DeepSeek V4 training tracking issue: radixark/miles#1046.
1. Model Introduction
DeepSeek-V4-Flash is a 13 B-active / 284 B-total MoE model with a substantially different attention stack from V3/R1. The miles + Megatron-Core (mcore) integration is shipped together in the radixark/miles#1045 and radixark/Megatron-LM#28 pull requests, plus the published images radixark/miles:deepseek-v4 (H200 / B200, cu129 x86) and radixark/miles:gb300-dev-dskv4 (GB300, cu130 arm64).
Key highlights:
- Hybrid Attention (CSA + HCA): combines Compressed Sparse Attention (light compression) and Heavily Compressed Attention (heavy compression) layers — DeepSeek’s official V4 name (see HF model card §Introduction). Implementation uses low-rank Q (
q_lora_rank=1024), single-head latent KV (head_dim=512), grouped output projection (8 groups, LoRA rank 1024). A learned topk indexer (index_topk=512, 64 heads × 128 dim) picks 512 KV per query at runtime, inheriting V3.2’s DSA-style design.

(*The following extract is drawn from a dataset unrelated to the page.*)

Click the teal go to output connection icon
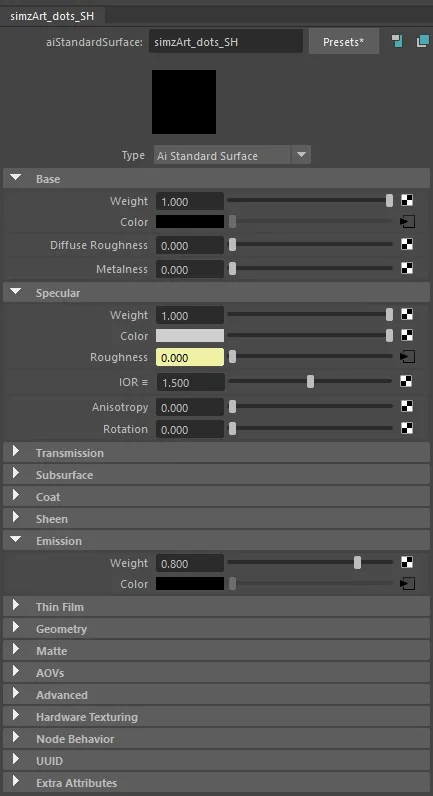This screenshot has height=796, width=433. pos(422,41)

- KV compressors: 44-element compression schedule
compress_ratios = [0, 0, 4, 128, 4, 128, …, 4, 0] — first / last few layers are uncompressed (ratio 0), middle layers alternate 4× (CSA) and 128× (HCA). The compressor RoPE has its own base (compress_rope_theta=160000), separate from the main attention RoPE.
- Hyper-connection (HC) routing: each layer expands hidden state into
hc_mult=4 parallel streams and recombines via sinkhorn-normalized mixing. Pipeline-parallel buffers are 4-D [s, b, hc_mult, d] instead of 3-D.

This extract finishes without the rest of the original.